[[ THE DATA open ]]

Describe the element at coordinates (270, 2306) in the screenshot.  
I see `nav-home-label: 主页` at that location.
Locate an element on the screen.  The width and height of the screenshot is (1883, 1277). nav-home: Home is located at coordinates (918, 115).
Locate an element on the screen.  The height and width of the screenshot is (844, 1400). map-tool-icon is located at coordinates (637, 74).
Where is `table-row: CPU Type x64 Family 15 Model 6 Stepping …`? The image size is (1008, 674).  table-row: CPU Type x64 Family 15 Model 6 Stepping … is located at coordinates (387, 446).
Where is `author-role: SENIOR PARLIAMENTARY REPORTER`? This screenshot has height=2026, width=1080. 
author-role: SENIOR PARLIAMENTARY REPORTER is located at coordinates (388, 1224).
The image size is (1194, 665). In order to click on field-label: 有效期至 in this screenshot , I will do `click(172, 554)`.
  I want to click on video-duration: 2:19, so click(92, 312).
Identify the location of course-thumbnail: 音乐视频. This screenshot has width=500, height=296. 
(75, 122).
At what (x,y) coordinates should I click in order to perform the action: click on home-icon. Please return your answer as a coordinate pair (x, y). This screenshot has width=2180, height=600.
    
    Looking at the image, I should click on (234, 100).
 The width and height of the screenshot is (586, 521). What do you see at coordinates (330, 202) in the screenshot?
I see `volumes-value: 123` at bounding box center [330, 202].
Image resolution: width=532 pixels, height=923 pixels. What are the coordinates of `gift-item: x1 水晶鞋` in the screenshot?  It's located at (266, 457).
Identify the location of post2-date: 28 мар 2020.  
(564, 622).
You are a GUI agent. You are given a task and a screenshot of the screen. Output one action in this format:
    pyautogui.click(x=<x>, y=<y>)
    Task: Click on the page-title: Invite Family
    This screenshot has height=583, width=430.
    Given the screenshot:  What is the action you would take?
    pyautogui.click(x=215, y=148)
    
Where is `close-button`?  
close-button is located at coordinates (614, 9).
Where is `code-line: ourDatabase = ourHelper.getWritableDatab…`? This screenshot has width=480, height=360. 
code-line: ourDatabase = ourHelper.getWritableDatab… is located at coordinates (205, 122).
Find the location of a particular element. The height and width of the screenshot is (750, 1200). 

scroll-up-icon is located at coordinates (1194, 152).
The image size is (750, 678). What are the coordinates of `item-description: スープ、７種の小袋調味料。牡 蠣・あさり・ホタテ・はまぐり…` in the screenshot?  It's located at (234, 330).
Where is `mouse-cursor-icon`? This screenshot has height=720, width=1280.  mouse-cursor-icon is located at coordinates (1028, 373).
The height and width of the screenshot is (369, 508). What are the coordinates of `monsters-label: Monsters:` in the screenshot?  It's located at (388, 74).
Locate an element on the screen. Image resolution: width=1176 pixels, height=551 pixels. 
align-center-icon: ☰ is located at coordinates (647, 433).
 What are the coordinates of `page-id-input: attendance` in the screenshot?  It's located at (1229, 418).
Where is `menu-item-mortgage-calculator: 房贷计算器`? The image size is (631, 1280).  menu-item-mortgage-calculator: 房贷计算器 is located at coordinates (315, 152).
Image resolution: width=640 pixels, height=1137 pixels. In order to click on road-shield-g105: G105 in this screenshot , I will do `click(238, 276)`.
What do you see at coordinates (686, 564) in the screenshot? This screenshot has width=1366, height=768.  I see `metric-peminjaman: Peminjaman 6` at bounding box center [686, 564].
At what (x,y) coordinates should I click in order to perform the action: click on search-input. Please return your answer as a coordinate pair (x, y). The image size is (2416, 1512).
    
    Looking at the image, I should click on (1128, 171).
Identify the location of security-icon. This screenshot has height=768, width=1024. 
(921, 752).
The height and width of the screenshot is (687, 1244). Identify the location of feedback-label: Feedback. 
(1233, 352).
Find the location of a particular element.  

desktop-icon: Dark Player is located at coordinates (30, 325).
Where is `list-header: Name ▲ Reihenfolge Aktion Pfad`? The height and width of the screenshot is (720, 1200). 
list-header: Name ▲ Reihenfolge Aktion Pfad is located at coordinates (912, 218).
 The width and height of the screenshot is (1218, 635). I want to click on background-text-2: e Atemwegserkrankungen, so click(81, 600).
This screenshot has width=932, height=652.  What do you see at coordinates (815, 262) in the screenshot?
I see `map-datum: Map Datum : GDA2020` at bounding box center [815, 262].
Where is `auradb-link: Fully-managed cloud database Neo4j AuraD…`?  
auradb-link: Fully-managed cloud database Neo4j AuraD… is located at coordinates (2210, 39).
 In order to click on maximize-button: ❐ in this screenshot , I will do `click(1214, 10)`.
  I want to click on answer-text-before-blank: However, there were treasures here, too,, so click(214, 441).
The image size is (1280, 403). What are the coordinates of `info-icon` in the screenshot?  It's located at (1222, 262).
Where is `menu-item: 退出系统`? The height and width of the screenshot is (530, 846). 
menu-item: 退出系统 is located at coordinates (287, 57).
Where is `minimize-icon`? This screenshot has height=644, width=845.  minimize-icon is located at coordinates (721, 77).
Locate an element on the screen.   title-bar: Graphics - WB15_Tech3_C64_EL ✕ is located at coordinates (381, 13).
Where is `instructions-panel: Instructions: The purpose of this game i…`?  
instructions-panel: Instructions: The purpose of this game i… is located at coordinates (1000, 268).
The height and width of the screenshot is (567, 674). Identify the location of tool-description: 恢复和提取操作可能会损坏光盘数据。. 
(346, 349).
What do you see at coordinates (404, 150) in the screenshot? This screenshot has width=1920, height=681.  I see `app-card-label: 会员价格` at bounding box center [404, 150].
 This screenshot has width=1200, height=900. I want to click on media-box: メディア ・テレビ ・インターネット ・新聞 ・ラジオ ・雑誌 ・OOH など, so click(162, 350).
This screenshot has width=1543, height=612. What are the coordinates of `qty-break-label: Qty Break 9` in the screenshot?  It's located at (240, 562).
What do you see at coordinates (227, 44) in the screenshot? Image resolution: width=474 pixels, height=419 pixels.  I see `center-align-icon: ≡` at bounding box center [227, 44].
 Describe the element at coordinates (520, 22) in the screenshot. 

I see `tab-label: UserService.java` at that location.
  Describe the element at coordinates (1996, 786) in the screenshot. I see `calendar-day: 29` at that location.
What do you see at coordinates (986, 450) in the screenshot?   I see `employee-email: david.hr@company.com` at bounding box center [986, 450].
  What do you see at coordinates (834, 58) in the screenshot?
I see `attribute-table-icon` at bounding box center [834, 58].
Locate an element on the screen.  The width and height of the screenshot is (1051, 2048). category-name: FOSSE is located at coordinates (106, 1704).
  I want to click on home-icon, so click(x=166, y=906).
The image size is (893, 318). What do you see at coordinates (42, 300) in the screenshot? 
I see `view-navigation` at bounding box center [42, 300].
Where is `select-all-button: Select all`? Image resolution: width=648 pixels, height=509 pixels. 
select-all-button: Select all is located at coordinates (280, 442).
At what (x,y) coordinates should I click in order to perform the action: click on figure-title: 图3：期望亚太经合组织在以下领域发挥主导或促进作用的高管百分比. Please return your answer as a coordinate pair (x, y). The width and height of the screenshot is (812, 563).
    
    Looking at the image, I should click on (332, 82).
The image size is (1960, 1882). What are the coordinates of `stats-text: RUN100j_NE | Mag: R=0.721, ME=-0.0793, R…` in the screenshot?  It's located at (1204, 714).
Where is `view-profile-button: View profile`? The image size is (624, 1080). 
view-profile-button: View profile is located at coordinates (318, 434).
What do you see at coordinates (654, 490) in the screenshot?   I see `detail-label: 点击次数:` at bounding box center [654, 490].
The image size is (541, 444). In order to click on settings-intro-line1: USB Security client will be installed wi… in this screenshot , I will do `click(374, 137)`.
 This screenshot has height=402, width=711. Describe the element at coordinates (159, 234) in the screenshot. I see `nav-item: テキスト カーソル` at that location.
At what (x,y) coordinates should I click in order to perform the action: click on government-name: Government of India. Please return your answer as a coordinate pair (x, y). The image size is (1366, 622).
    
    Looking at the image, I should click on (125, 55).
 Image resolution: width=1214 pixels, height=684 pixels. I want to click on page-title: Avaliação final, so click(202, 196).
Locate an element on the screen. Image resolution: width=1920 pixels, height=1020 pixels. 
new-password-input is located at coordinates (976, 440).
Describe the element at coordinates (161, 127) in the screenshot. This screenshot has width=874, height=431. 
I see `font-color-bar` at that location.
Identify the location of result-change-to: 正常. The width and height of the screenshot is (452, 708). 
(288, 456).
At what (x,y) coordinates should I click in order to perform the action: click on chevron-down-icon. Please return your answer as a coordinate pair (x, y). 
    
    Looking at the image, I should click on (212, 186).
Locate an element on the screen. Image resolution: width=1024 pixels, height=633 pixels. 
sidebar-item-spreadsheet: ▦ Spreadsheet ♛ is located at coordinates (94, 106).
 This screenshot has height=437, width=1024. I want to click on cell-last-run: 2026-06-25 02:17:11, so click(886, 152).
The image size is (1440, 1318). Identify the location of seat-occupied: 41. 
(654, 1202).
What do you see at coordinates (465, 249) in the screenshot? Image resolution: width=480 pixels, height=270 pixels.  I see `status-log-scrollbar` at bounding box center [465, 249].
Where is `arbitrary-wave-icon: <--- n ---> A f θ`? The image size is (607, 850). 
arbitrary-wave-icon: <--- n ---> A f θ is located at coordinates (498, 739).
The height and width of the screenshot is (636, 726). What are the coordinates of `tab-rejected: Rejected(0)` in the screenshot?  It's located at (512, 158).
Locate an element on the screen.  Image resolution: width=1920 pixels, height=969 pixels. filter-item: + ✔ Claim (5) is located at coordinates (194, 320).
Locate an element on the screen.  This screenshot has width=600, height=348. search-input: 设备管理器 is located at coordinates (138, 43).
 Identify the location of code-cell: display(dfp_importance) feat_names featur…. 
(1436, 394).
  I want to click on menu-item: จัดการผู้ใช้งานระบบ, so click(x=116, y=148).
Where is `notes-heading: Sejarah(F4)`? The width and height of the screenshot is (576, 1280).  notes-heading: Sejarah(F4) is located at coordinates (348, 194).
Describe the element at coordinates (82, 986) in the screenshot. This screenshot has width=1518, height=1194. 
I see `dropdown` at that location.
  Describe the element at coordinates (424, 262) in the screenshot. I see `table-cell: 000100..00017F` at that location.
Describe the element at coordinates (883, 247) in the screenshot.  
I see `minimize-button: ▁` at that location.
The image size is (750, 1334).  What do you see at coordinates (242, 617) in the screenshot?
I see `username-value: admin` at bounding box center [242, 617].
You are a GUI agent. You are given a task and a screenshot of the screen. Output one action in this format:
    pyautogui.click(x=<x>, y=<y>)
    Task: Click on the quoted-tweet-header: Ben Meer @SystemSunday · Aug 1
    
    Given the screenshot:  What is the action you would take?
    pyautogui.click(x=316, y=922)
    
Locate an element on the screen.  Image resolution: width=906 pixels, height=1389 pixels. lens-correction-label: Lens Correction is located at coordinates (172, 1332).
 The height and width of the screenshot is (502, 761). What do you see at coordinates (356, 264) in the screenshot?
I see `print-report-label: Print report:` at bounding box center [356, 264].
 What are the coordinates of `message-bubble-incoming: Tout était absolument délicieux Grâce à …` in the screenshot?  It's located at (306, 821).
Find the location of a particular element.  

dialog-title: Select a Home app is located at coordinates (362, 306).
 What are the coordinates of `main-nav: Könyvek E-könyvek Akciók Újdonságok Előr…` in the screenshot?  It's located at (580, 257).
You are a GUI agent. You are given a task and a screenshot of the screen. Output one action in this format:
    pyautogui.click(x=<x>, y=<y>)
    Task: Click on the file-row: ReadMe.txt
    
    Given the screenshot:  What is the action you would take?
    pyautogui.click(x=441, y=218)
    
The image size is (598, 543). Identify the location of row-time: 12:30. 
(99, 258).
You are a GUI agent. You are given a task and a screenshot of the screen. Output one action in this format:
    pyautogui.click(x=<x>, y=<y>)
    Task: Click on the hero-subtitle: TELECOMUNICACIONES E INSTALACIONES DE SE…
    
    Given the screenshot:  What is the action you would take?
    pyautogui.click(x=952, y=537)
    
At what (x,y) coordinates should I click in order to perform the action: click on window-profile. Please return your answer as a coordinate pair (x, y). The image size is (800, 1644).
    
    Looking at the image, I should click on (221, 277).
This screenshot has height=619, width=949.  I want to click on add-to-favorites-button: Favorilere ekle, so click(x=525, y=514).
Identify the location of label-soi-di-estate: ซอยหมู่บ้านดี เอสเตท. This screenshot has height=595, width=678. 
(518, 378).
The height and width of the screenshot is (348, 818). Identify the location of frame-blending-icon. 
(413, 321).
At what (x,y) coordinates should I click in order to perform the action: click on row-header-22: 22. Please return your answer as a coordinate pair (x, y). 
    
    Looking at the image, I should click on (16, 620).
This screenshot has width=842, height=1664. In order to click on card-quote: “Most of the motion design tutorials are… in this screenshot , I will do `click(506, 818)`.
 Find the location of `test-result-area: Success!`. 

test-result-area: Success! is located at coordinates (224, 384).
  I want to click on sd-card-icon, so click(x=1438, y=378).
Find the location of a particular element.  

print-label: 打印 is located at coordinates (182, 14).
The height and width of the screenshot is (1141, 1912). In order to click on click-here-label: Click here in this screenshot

[[ THE DATA closed ]]

Which lines in the items above contain the word "purpose"? Pull out each such line in full, and count only matches with the same capitalization.

Where is `instructions-panel: Instructions: The purpose of this game i…`?  
instructions-panel: Instructions: The purpose of this game i… is located at coordinates (1000, 268).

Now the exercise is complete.